THE MORNING BEFORE CHRISTMAS.
When Malcolm Rutherford entered the library, on the morning of a certain
day before Christmas, he was surprised to find his wife in tears. This
was all the more vexatious because he knew that she possessed everything
to make a reasonable woman happy; but Mrs. Rutherford was not always a
reasonable woman, being prone to causeless jealousy and impulsive to
rashness. They lived about five miles from Winchester, Va., in which
city Rutherford had a fine legal practice.
"What's the matter?" he asked. "Have any of our guests disappointed us?"

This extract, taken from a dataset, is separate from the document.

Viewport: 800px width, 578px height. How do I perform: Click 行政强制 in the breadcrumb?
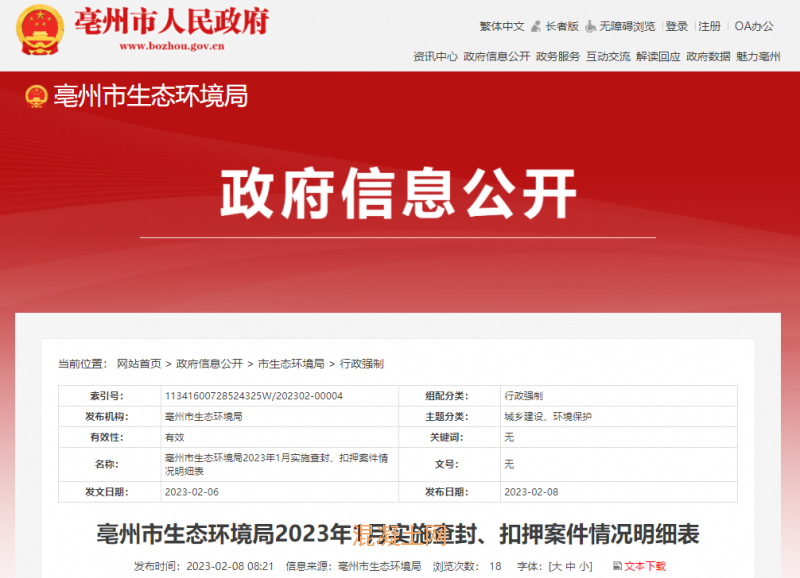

"No," she replied, drying her eyes. "They have all arrived and are in
their rooms; and"--here she assumed an air of mystery--"in addition to
the house-party, I have invited a couple of strangers to dine with us
to-day."
"Indeed! Isn't it just a little extraordinary to invite strangers?" he
interrupted.
"Strangers they are to me, but not to you. The woman claimed to be a
friend of yours."
"Well, I have some friends whom you do not know."

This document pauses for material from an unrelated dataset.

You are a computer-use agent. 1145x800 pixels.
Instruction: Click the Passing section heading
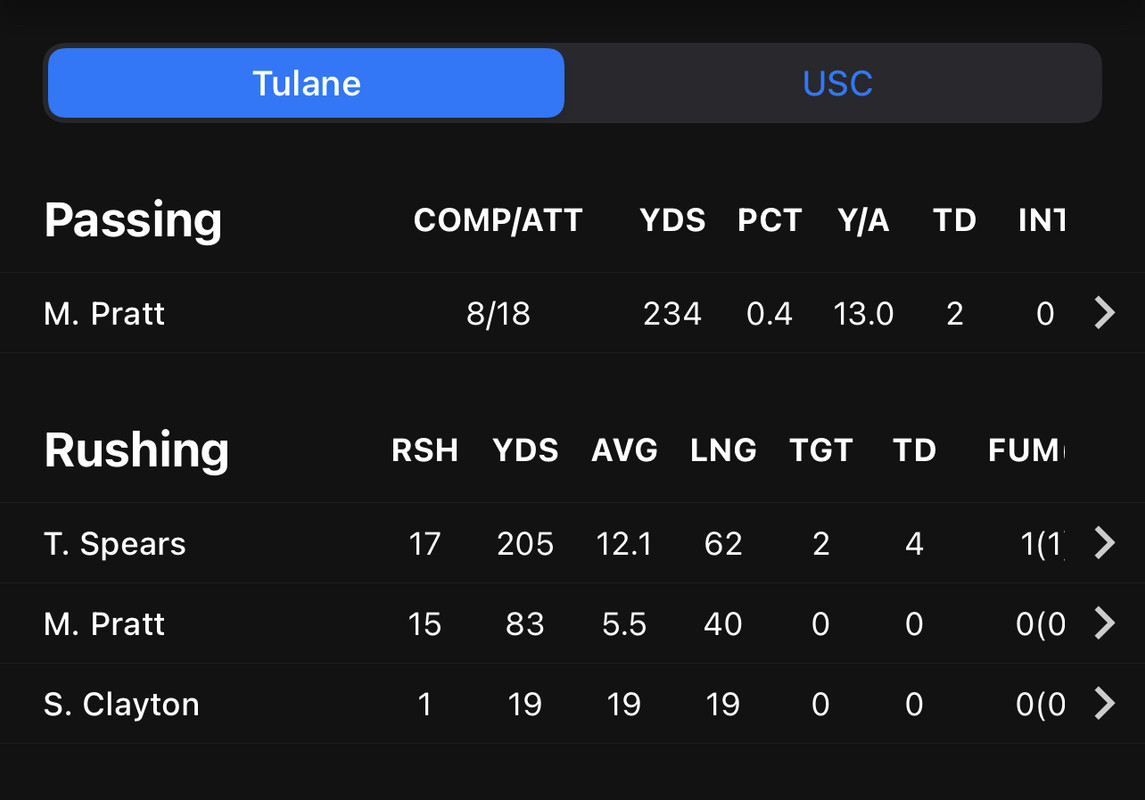tap(133, 220)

"Miss Emily Tillinghurst, for example."
Rutherford started and turned red.
"Ah!" continued his wife, in a tone of triumph, "I think I have at last
detected you. The woman who called upon me this morning--she has but
just gone--was a Mrs. Honey. She had a letter of introduction from Lydia
Wildfen; and what do you think her business was?"
"How should I know?"
"To solicit _our_ patronage for a school she is going to open in
Winchester. She says that you can recommend her because you once
personally placed a young girl-pupil under her charge. Though dying of
mortification at your having such a secret from me, I pretended to know
all about it, and as your friend I asked her to dine with us to-day and
to bring her husband."
"Very good," was Rutherford's comment.
"It is _not_ very good; it is very bad. I demand an immediate
explanation of all the circumstances."
"I cannot give it," Rutherford replied, meditatively; "not, at least,
until after Christmas."
"A pretty Christmas I shall pass with these dreadful suspicions of you
gnawing at my very heart. You must--you _shall_ explain it all to me."
"I neither can nor will," said Rutherford, angrily; and he abruptly
terminated the conversation by turning on his heel and leaving her to
suffer the tortures of what she believed to be well-founded jealousy.